Urban Architecture

The Ottomans inherited a city with a rich architectural tradition and a dense building stock, including fortifications, churches, public buildings, mansions and modest dwellings. This architectural legacy was adapted to meet new needs shaped by Islamic religion and the social structures of Ottoman society.

Public buildings and the urban residences of the Venetian-Cretan elite were either used for administrative purposes or converted into konaks, the luxurious residences of wealthy Ottoman officials. Smaller houses were also remodelled and reoccupied.

Domestic architecture was organised into distinct spaces: haremlik (women’s quarters), selamlik (men’s quarters), reception rooms (divanhane), coffee rooms (kahve odası) and baths (hamam). Many properties were enclosed by high walls. The homes of prominent Ottomans were stone-built, some with tiled roofs, and included auxiliary spaces, courtyards with gardens, kiosks, fountains, wells and often water cisterns. Courtyards were paved with pebble mosaics featuring geometric and floral designs in black and white stones.

Large konaks coexisted with humble popular dwellings. These were also stone-built, but roofed with flat earthen terraces covered with a type of clay soil (“lepida”). They were single- or two-storey buildings with few rooms and no auxiliary spaces. Most, however, included gardens, cisterns and wells. Pebbled courtyards, wells and water tanks are frequently identified in archaeological excavations.

Along façades facing the main streets, wooden structures at street level housed shops and storerooms used by merchants and craftsmen.
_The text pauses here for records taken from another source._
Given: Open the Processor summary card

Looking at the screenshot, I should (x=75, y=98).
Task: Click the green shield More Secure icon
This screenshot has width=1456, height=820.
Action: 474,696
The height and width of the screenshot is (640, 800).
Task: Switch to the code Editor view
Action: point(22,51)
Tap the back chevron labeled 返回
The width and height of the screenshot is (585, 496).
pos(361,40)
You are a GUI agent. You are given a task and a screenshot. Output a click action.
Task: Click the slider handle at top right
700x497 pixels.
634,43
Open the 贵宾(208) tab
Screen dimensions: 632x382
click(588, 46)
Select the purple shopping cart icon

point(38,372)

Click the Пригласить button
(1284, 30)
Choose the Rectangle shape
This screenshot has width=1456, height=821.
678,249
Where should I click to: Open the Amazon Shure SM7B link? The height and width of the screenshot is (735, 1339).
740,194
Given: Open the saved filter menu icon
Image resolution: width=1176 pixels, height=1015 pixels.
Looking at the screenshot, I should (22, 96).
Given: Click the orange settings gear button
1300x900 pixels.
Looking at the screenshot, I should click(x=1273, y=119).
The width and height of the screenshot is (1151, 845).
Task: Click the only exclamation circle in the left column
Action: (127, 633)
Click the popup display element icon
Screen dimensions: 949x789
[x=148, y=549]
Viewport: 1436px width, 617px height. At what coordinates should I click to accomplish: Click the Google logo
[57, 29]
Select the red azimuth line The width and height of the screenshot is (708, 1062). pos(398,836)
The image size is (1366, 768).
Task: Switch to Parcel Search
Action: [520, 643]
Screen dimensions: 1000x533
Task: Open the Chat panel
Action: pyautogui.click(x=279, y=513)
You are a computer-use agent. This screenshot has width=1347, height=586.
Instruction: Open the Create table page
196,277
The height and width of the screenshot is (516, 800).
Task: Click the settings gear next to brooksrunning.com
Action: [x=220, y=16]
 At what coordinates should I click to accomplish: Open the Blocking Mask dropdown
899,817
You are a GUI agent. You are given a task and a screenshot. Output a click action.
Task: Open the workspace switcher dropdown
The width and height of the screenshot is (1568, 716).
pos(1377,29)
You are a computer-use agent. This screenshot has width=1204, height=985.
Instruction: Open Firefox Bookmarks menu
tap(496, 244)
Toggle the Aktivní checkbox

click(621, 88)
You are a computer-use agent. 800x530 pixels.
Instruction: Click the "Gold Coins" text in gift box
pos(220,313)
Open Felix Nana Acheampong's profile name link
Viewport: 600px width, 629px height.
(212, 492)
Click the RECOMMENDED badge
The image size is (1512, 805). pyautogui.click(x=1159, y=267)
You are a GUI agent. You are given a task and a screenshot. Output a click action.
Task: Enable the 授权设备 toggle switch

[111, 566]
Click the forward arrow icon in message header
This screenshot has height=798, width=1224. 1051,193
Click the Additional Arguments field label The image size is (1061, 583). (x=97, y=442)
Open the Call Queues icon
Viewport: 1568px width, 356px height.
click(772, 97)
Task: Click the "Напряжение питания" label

Vines trained over wooden frames shaded the streets in summer, forming arcades beneath which pedestrians could move comfortably. According to the traveller Franz Wilhelm Sieber (1817), these wooden constructions gave the city a lively and pleasant appearance.

The form of Kandiye changed radically after the devastating earthquake of 1856, which levelled much of the city. In its aftermath, and under new planning regulations issued by the Ottoman authorities, the city was rebuiltto resembell a typical Balkan Ottoman town, characterised by mosques, minarets, tower-like volumes and enclosed projecting balconies (sahnishin).

New buildings, usually two-storey with a basement, were erected on large plots enclosed by high boundary walls and opened onto stone- or pebble-paved courtyards. The ground floor was stone-built, with a limited number of small openings reinforced with timber ties, while the upper floors were timber-framed. A defining feature was the sahnishin, an enclosed projecting balcony extending beyond the ground floor line and supported by wooden or iron brackets. Roofs were timber-framed and covered with four-pitched tiled roofs.

The blending of Venetian and local architectural traditions with Balkan influences shaped the character of the city until the early decades of the 20th century.